Lien vers Pubmed [PMID] – 37235683
Lien DOI – 10.1126/sciimmunol.abn4332
Sci Immunol 2023 May; 8(83): eabn4332
Urinary tract infection (UTI) is one of the most prevalent human bacterial infections. New therapeutic approaches, including vaccination and immunotherapy, are urgently needed to combat the rapid global dissemination of multidrug-resistant uropathogens. Development of therapies is impeded by an incomplete understanding of memory development during UTI. Here, we found that reducing bacterial load early in infection, by reducing the inoculum or with antibiotics after infection, completely abrogated the protective memory response. We observed a mixed T helper (TH) cell polarization, composed of TH1, TH2, and TH17 T cells, among T cells infiltrating the bladder during primary infection. Thus, we hypothesized that reducing antigen load altered TH cell polarization, leading to poor memory.
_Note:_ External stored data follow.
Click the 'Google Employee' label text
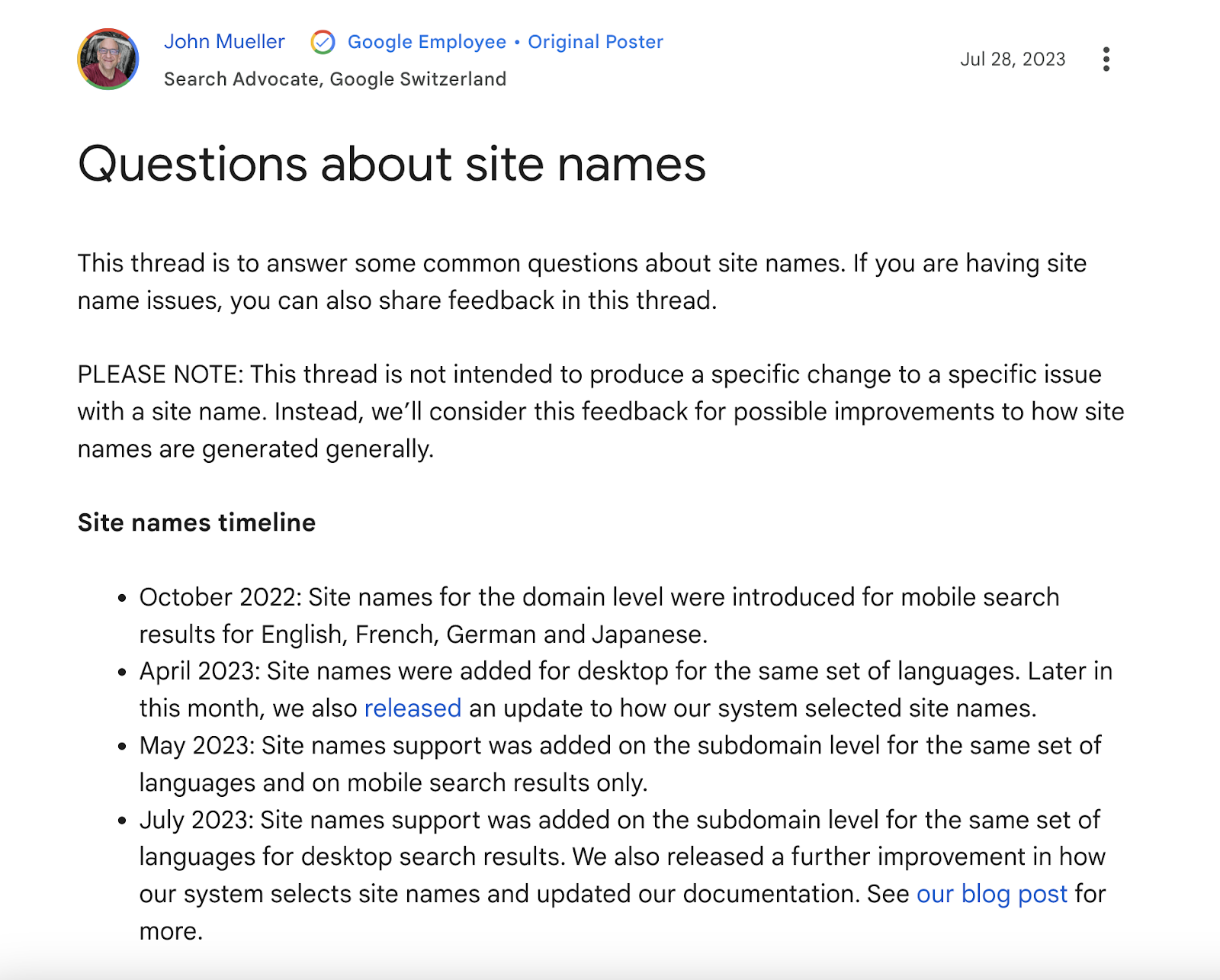1220x980 pixels. 425,42
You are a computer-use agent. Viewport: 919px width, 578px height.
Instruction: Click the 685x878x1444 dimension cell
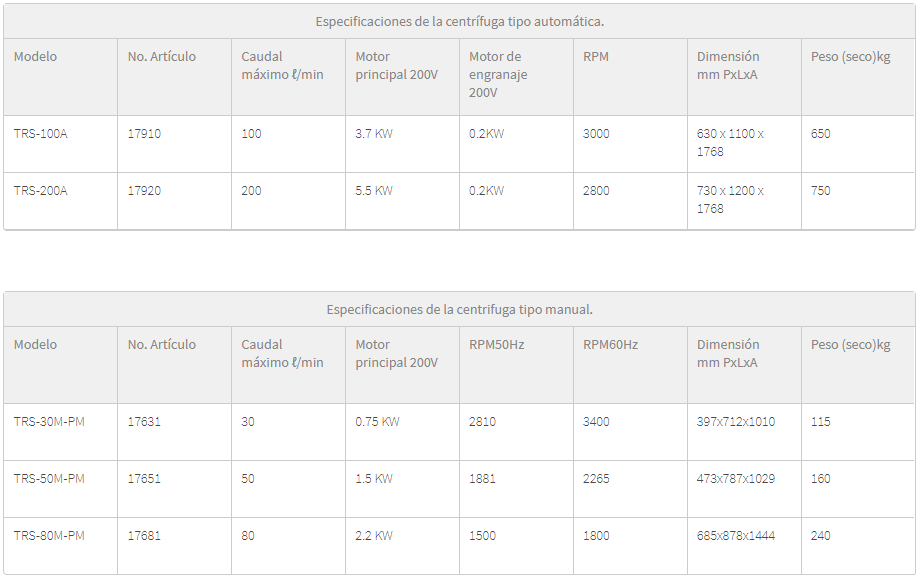click(x=735, y=536)
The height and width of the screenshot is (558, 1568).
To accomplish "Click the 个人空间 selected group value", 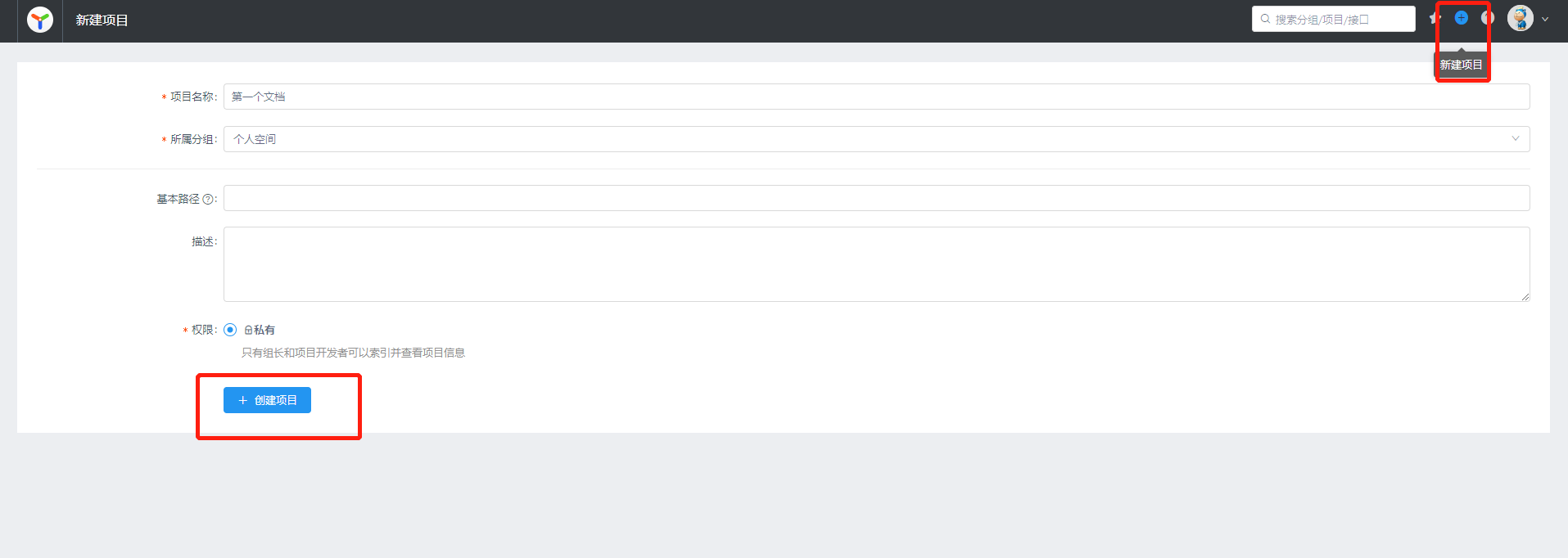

Unexpectedly, however, TH cell polarization was unchanged in these scenarios. Instead, we uncovered a population of tissue-resident memory (TRM) T cells that was significantly reduced in the absence of sufficient antigen. Demonstrating that TRM cells are necessary for immune memory, transfer of lymph node- or spleen-derived infection-experienced T cells to naïve animals did not confer protection against infection. Supporting that TRM cells are sufficient to protect against recurrent UTI, animals depleted of systemic T cells, or treated with FTY720 to block memory lymphocyte migration from lymph nodes to infected tissue, were equally protected compared with unmanipulated mice against a second UTI. Thus, we uncovered an unappreciated key role for TRM cells in the memory response to bacterial infection in the bladder mucosa, providing a target for non-antibiotic-based immunotherapy and/or new vaccine strategies to prevent recurrent UTI.